- ARTICLE:
== == ==

There is a bumpy ride ahead for most provincial economies in 2007 and even Alberta and BC are to ratchet down, a new forecast from economists at Toronto-Dominion Bank warns.
"It's going to be a difficult ride in the next few quarters."
The most likely scenario is that Ontario will grow by 1.8 per cent this year and 2.0 per cent next year, the TD forecast states. While those numbers are very low for a province that has traditionally carried the Canadian economy, they mask a steeper slowdown expected during the last half of this year and the first half of next year, Mr. Burleton said.
The Ontario economy has recorded only minimal growth over the past 3-4 quarters, as its key manufacturing sector has been sideswiped by a strong Canadian dollar and high energy prices. Since the start of the year, another 40,000 jobs have been lost in manufacturing, bringing the total drop since 2004 to more than 100,000 jobs. What’s more, with the U.S. economy now showing signs of softening, manufacturing output and employment will remain under pressure over the next few quarters. In 2007, TD Economics projects auto production to dip for the second consecutive year, as North American sales continue to pull back and Ford and General Motors forge ahead with their restructurings.
Quebec has similar problems. Tourism is suffering and the forest industry has been losing jobs. The future looks dim for both those industries, the TD forecast argues, projecting a dismal 2.0 percent growth this year and 1.9 percent next year.
Neither province has much hope of a recovery to normal economic growth rates until 2008, TD says.
“For the manufacturing-based economies of Central Canada and some parts of the Atlantic [region] that have recently struggled under the weight of a high Canadian dollar and elevated energy prices, the dampening influence of weaker demand growth stateside has effectively quashed any hopes of a meaningful recovery until 2008.”

== == ==

- DATA PROVIDED:
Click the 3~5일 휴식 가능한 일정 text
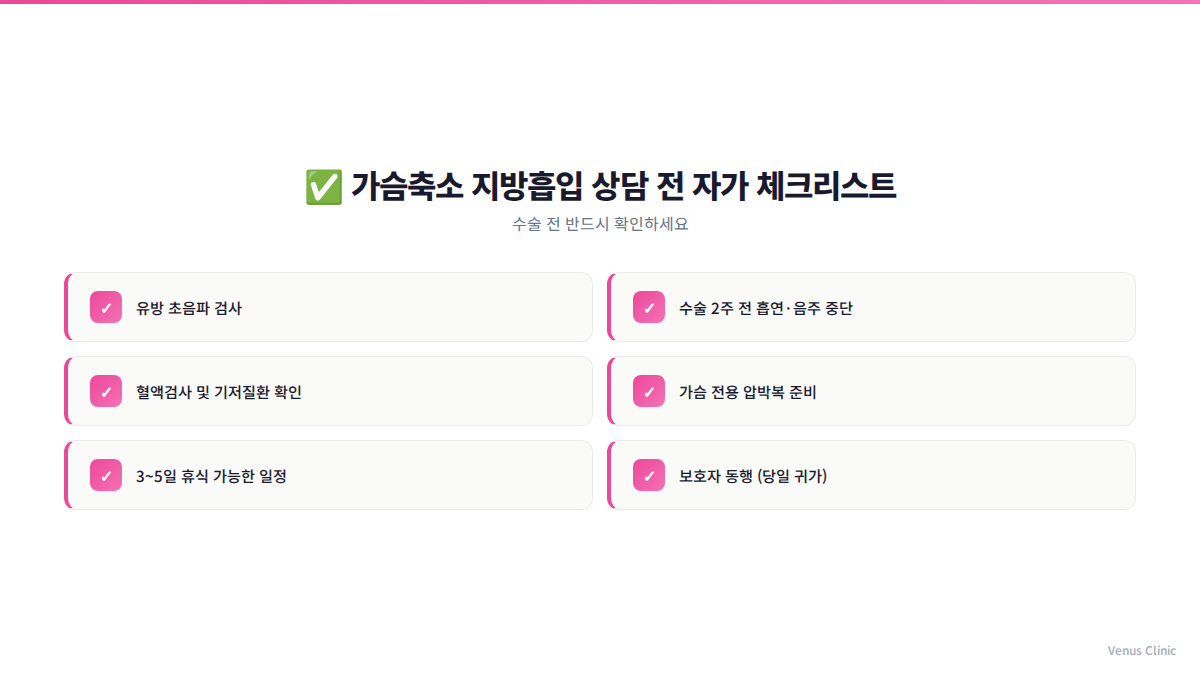Viewport: 1200px width, 675px height. click(x=211, y=476)
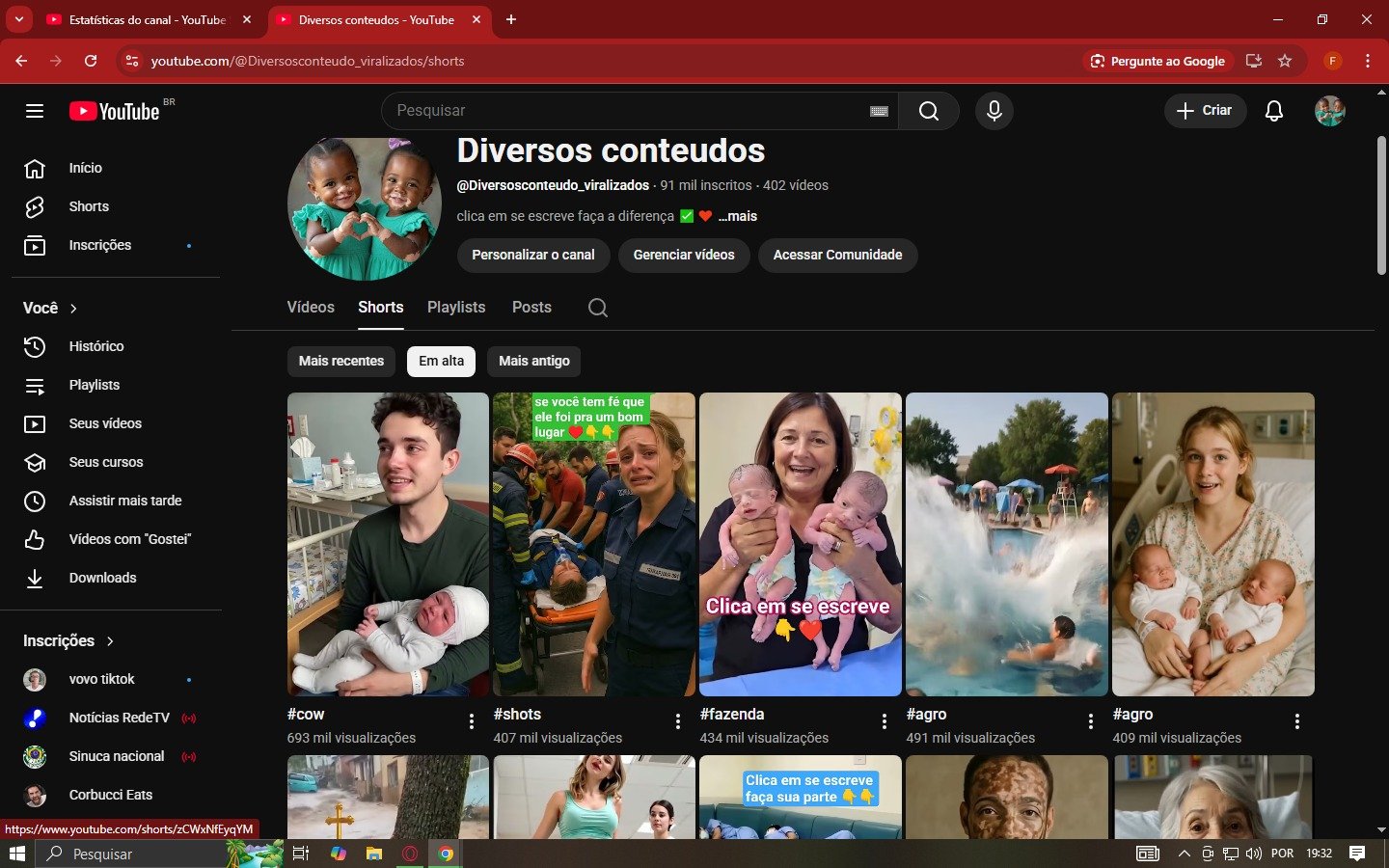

== == ==

- WHAT TO WORK ON:
1. Rewrite the part of the TD forecast article starting at "The Ontario economy" and ending at "with their restructurings.", with "sideswiped" changed to "hit hard".
2. Carry on the article about TD's provincial economic forecast from its final sentence.

- TASK ANSWERS:
1.
The Ontario economy has recorded only minimal growth over the past 3-4 quarters, as its key manufacturing sector has been hit hard by a strong Canadian dollar and high energy prices. Since the start of the year, another 40,000 jobs have been lost in manufacturing, bringing the total drop since 2004 to more than 100,000 jobs. What’s more, with the U.S. economy now showing signs of softening, manufacturing output and employment will remain under pressure over the next few quarters. In 2007, TD Economics projects auto production to dip for the second consecutive year, as North American sales continue to pull back and Ford and General Motors forge ahead with their restructurings.

2.
CIBC World Markets Inc. has a similar forecast for the Ontario economy, although it also expects the central bank to move decisively to revitalize Central Canada, economist Warren Lovely says. He projects that the Bank of Canada will cut interest rates four times in the next year, “not only to restrain the loonie, but also revive a badly sagging Central Canadian economy.”
He also sees manufacturing weakness spilling over into the broader economy — a repeat of the economic pain of the early 1990s.
Even the western provinces will feel a pinch from the global economic slowdown, economists say — although the divide between Alberta and the rest of the country will continue for a couple of years. “As the headwinds begin to blow from the south, the respectable overall growth trends in Canada are masking an increasingly skewed regional picture,” TD says.
“We not only concur that growth in the Alberta economy has passed its peak in the current cycle, but that the risks of a hard landing have been rising.”
The most probable scenario, however, is that the Alberta economy will be able to avoid the boom-bust cycle of the past, and coast gradually to growth rates of about 3 per cent a year, down from the 6.8 per cent expected this year. Prices for oil, gas and other commodities are sliding, the TD forecast says, and some capital spending plans will likely be delayed or cancelled.
“A softening in conditions in resource markets, including crude oil and forestry, will knock both Alberta and B.C. off their high growth horses over the next few years.”
CIBC, however, was far more upbeat about the prospects for the West, predicting that massive capital spending will continue, with commodities prices remaining high. Alberta's growth should continue to reach almost 7 per cent next year, Mr. Lovely forecasts.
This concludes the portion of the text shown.